Trash thrown into the sea is a global and unfortunately ever-increasing problem. Most of the garbage is plastic because the decay of this material takes enormous time. Another type of resistant trash dumped into the sea is glass.

Glass Beach, Kauai, Hawaii Islands. Transparent, green, and brown glass pebbles. Dark grains are fragments of olivine basalt (without olivine which is due to weathering replaced by iddingsite). There are also biogenic grains (forams, mollusks, echinoids, and corals). Although I am somewhat reluctant to say so, but I think we have to admit that even trash can sometimes become beautiful. The width of the view is 20 mm.

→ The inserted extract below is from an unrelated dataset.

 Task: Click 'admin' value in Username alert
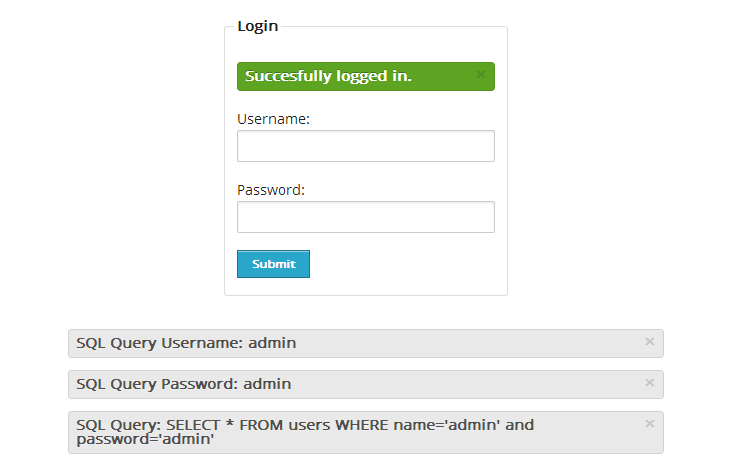272,343
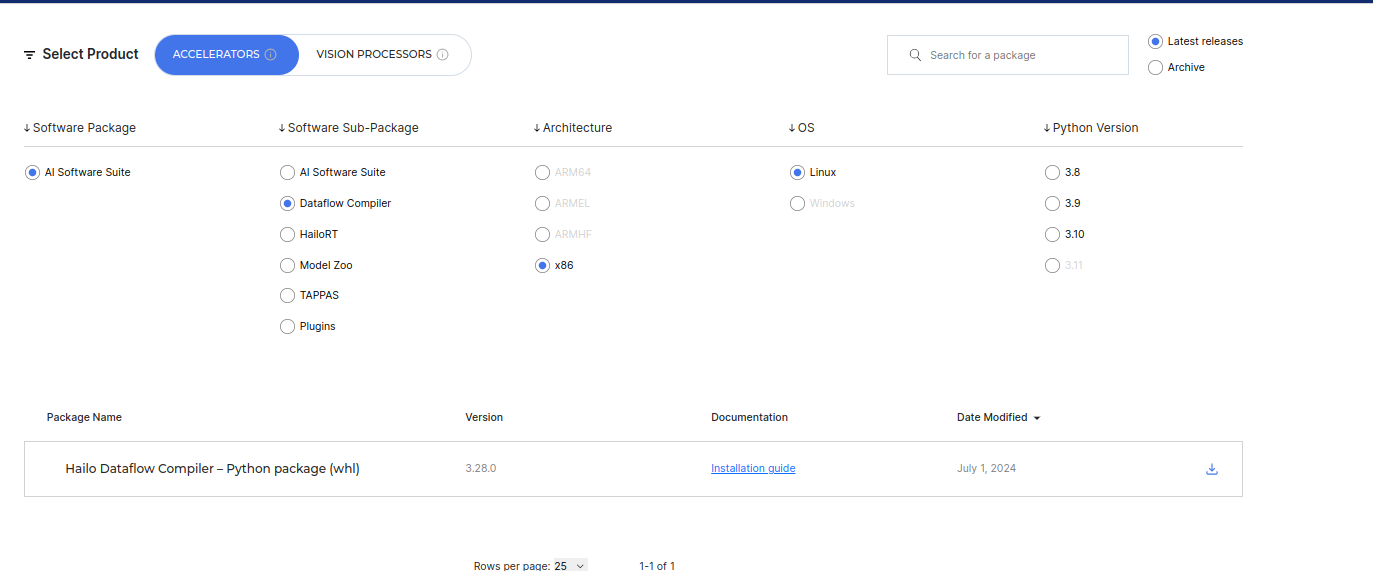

A very small part of it may indeed come from castaway sailors sending bottle messages but mostly it is the result of people using sea as a huge garbage dump. Glass is not as visible and annoying in the sea as plastic because it is heavier than water and sinks to the bottom. And rounded glass pebbles can easily be mistaken for some minerals. It may look very similar to quartz, especially if the glass is transparent.

In our particular case the transparent grains are indeed glass pebbles, not quartz. It is easy to distinguish between the two with the help of a polarizing microscope. Unlike quartz, glass has no crystal structure and is therefore dark (showing no interference colors) when placed between the two crossed polarizers of the microscope.

Sea glass has lost its sharp edges because of the tumbling action of waves. It is frequently washed ashore but the concentration of seaglass in the beach sand is usually very low. There are some notable exceptions such as the Glass Beach in Kauai Island or the Glass Beach of Fort Bragg in California. Glass has concentrated there because these places were used as garbage dumps in the past.

Fort Bragg Glass Beach
Glass Beach, Fort Bragg, California. Transparent, blue, and green glass pebbles. There are some biogenic grains (mollusk shells, echinoids) and rock fragments (mostly lithic sandstone). The width of the view is 28 mm.

marine garbage on the Icelandic coast
The majority of trash on the coast is anything but beautiful. Plastic garbage is not only ugly sight but also a serious threat to marine life. The photo was taken in Iceland.

1 comment to Remnants of bottle messages

  • I also think that ocean-weathered glass is beautiful, including sometimes bottles on the beach. Might the ocean serve as a way to recycle glass, to turn it back into sand?!! Plastic trash, on the other hand … yuk!!